WHAT TO PRODUCE:
Word for word, retype every line of the data.

┄┄┄┄┄┄┄┄┄┄

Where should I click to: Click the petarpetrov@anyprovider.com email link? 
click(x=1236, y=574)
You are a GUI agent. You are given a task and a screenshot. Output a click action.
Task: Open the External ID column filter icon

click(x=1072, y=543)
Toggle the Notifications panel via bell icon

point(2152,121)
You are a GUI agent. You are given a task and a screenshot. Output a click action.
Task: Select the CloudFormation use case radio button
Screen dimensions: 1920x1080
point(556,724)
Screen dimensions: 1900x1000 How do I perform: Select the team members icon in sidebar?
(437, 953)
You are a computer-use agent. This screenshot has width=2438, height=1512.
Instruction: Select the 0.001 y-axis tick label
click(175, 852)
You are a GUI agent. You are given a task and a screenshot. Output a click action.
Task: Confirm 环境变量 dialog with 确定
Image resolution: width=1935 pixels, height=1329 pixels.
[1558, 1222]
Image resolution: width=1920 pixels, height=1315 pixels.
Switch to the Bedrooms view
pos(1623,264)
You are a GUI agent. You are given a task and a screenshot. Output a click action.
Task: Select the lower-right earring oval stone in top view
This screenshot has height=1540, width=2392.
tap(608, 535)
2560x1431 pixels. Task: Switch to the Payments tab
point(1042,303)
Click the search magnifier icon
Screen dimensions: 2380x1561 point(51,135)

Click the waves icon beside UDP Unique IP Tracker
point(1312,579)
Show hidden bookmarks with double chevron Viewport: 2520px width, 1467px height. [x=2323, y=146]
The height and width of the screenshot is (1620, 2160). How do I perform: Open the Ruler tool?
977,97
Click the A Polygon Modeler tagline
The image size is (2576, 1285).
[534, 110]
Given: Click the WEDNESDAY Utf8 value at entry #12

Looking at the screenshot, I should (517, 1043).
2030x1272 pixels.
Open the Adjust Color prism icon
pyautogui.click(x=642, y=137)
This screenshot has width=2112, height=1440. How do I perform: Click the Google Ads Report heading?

┄┄┄┄┄┄┄┄┄┄

RESULT:
Where should I click to: Click the petarpetrov@anyprovider.com email link? 
click(x=1236, y=574)
You are a GUI agent. You are given a task and a screenshot. Output a click action.
Task: Open the External ID column filter icon

click(x=1072, y=543)
Toggle the Notifications panel via bell icon

point(2152,121)
You are a GUI agent. You are given a task and a screenshot. Output a click action.
Task: Select the CloudFormation use case radio button
Screen dimensions: 1920x1080
point(556,724)
Screen dimensions: 1900x1000 How do I perform: Select the team members icon in sidebar?
(437, 953)
You are a computer-use agent. This screenshot has width=2438, height=1512.
Instruction: Select the 0.001 y-axis tick label
click(175, 852)
You are a GUI agent. You are given a task and a screenshot. Output a click action.
Task: Confirm 环境变量 dialog with 确定
Image resolution: width=1935 pixels, height=1329 pixels.
[1558, 1222]
Image resolution: width=1920 pixels, height=1315 pixels.
Switch to the Bedrooms view
pos(1623,264)
You are a GUI agent. You are given a task and a screenshot. Output a click action.
Task: Select the lower-right earring oval stone in top view
This screenshot has height=1540, width=2392.
tap(608, 535)
2560x1431 pixels. Task: Switch to the Payments tab
point(1042,303)
Click the search magnifier icon
Screen dimensions: 2380x1561 point(51,135)

Click the waves icon beside UDP Unique IP Tracker
point(1312,579)
Show hidden bookmarks with double chevron Viewport: 2520px width, 1467px height. [x=2323, y=146]
The height and width of the screenshot is (1620, 2160). How do I perform: Open the Ruler tool?
977,97
Click the A Polygon Modeler tagline
The image size is (2576, 1285).
[534, 110]
Given: Click the WEDNESDAY Utf8 value at entry #12

Looking at the screenshot, I should (517, 1043).
2030x1272 pixels.
Open the Adjust Color prism icon
pyautogui.click(x=642, y=137)
This screenshot has width=2112, height=1440. How do I perform: Click the Google Ads Report heading?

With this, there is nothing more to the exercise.